だからといって、別にやましいことにはならない。軽く肌を寄せ合い、温もりを感じるんだ。
たまに凄いムラムラする時もあるけどね。俺も男だし、灯里は色々と身体付きも魅力的だからさ。
でも、お互いに一線を越えようとは絶対にしなかった。
「急にごめんね。メーテルとルークのことを考えてたら、寝れなくなっちゃった」
「俺もだよ。どうやってルークと戦えるかを考えてた……だって凄ぇ強いんだもんな。最後だって灯里が助けてくれなかったらどうなっていたのかも分からないし」
「そうだね……ルークは強い。でも、次は私も一緒に戦うから、きっとなんとかなるよ」
そう、次は俺と楓さんだけではなく、灯里もルークと戦うことになっている。
実はもう一度戦う前に、俺たちは作戦を練っていたんだ。その時、メムメムがこう進言してきたんだ。
『骸骨騎士はボクと島田で抑えるよ。三人はルークに集中してくれ』
それはちょっと厳しいんじゃないかと言ったけど、メムメムは確信があったようだった。
どうやら骸骨騎士が出てくるのは一度に五体までで、完全に倒すとまた復活してしまう仕様になっているらしい。だから半殺しにして機動力を削げば、二人でも十分対処は可能だとか。よくその仕様を戦っている最中に見抜いたよな。観察力というか、洞察力がずば抜けている。

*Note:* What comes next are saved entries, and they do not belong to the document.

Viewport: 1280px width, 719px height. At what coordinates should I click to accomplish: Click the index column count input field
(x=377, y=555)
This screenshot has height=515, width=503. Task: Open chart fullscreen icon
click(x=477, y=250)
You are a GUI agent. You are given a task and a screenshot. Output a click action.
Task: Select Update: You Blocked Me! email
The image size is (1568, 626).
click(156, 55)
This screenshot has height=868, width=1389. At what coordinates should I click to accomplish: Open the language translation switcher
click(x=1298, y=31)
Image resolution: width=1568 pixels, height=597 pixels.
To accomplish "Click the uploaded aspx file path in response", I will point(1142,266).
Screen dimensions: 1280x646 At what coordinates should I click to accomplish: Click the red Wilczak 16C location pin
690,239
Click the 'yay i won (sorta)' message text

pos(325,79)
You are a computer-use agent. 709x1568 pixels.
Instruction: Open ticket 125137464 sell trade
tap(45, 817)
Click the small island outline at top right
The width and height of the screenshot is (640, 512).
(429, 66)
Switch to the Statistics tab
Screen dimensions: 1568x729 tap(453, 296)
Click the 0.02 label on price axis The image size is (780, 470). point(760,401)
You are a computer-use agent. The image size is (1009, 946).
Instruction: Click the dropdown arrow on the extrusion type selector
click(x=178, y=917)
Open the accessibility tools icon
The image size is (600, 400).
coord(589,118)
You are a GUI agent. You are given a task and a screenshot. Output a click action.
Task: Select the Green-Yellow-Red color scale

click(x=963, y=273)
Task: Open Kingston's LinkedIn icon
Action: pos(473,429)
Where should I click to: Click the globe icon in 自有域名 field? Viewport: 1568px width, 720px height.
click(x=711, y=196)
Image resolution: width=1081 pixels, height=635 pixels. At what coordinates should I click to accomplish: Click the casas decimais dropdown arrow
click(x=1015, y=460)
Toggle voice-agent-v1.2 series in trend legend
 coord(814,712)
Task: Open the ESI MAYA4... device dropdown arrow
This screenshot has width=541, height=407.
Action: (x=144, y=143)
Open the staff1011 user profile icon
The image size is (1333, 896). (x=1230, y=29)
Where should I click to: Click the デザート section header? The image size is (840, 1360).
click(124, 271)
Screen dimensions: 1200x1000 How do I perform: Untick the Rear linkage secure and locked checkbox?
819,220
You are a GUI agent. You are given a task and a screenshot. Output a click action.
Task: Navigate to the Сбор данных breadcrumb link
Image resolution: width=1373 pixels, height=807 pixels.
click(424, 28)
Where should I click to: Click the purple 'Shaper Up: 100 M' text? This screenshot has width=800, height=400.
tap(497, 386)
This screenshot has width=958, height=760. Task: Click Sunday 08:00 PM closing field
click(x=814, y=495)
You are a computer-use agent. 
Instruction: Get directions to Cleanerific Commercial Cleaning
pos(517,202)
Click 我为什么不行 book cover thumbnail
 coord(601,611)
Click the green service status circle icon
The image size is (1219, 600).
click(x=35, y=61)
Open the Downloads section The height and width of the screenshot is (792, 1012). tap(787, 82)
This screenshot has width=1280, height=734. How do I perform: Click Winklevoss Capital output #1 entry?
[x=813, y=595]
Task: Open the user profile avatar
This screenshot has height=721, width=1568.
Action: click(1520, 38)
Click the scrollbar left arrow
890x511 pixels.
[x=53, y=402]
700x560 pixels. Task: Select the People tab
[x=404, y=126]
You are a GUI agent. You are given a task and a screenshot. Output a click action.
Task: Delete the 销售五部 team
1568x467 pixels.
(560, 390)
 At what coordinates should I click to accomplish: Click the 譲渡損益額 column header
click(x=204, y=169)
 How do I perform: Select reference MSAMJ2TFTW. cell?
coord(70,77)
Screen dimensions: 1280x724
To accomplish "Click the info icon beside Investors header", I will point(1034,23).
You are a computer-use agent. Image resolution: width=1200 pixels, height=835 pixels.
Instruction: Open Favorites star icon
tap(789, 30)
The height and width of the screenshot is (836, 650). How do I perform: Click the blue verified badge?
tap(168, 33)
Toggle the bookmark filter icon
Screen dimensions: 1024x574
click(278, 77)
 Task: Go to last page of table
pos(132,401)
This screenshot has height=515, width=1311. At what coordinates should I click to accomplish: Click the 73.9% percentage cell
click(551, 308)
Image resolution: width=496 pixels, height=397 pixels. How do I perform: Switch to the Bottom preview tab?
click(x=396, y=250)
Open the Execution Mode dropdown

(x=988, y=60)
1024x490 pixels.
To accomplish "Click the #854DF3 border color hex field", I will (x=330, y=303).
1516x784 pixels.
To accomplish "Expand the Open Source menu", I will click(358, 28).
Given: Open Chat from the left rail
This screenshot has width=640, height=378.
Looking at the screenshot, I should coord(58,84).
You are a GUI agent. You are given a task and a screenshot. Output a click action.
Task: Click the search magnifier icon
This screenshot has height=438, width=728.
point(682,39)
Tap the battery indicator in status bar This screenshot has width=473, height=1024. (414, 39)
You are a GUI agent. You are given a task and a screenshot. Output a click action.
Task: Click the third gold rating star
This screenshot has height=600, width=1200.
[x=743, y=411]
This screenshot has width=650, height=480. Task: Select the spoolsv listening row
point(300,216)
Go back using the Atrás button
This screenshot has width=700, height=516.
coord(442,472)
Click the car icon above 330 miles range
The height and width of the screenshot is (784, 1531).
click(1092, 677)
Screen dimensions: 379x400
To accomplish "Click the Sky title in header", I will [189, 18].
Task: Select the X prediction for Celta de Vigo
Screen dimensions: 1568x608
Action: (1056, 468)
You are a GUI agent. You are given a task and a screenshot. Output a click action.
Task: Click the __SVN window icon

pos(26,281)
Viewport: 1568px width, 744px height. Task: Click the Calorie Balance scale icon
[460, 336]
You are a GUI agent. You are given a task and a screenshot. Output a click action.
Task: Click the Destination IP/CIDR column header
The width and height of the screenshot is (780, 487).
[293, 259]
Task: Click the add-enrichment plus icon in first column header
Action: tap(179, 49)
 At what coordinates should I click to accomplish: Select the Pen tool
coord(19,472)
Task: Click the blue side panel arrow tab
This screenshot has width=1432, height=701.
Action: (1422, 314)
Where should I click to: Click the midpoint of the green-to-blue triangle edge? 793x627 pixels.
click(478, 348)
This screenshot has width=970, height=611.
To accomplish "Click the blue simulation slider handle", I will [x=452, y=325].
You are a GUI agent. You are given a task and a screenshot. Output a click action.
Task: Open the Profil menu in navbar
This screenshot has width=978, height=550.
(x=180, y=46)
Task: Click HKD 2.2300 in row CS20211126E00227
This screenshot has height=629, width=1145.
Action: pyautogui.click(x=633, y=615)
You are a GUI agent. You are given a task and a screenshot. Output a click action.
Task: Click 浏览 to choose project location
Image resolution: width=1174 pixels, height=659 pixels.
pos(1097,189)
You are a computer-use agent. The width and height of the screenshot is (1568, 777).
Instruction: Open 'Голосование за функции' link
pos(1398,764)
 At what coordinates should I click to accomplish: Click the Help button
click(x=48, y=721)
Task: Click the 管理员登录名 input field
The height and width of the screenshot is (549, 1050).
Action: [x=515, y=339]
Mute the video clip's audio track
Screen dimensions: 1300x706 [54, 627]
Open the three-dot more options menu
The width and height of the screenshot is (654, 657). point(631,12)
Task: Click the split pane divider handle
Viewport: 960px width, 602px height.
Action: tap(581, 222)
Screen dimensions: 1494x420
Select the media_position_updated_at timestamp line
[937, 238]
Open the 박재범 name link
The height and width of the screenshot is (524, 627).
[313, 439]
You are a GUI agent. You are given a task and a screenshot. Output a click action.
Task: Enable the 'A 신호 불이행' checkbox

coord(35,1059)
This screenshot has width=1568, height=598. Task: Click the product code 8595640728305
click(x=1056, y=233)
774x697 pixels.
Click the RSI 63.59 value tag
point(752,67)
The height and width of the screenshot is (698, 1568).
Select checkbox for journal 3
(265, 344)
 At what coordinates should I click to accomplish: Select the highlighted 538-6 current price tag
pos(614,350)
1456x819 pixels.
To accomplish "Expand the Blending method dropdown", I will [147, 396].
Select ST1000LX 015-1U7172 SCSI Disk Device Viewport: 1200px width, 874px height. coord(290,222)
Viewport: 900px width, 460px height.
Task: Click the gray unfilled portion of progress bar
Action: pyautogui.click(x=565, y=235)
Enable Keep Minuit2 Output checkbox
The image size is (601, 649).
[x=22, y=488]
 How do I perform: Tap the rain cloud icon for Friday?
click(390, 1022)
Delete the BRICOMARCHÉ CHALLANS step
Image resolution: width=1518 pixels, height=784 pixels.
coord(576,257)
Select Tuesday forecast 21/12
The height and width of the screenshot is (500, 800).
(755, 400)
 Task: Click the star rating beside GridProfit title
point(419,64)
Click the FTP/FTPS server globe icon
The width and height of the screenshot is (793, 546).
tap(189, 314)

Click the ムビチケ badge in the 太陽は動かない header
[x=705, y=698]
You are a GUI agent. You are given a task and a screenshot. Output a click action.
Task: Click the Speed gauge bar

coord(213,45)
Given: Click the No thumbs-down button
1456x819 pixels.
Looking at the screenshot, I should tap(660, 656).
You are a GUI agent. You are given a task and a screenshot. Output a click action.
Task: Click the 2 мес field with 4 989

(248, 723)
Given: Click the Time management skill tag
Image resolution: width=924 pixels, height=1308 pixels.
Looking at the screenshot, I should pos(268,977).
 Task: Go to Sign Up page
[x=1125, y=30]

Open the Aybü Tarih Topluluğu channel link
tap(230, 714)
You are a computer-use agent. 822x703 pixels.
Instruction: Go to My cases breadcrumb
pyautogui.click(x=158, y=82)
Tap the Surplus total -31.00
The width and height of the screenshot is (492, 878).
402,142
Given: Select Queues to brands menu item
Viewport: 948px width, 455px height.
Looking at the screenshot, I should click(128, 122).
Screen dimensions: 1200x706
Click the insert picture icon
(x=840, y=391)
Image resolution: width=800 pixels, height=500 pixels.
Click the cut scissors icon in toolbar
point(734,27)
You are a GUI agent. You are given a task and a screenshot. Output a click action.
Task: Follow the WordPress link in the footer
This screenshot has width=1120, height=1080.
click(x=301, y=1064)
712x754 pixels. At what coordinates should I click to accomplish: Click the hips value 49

メムメムは私生活は本当にダメダメだけど、こと戦闘に関しての立ち回りは誰よりも優れていて頼りになる存在だ。
作戦は骸骨騎士の相手を全てメムメムが担当して、島田さんはメムメムのフォローと、俺たちが怪我をした時のバックアップ。俺と灯里と楓さんで、ルークと戦うことになっている。
最初から灯里が加わってくれるなら、今日よりはまだイケるだろう。
「絶対、メーテルとルークを助けようね」
覚悟を宿した言葉を放ちながら、ぎゅっと俺の手を握ってくる。俺も握り返して、こう告げたのだった。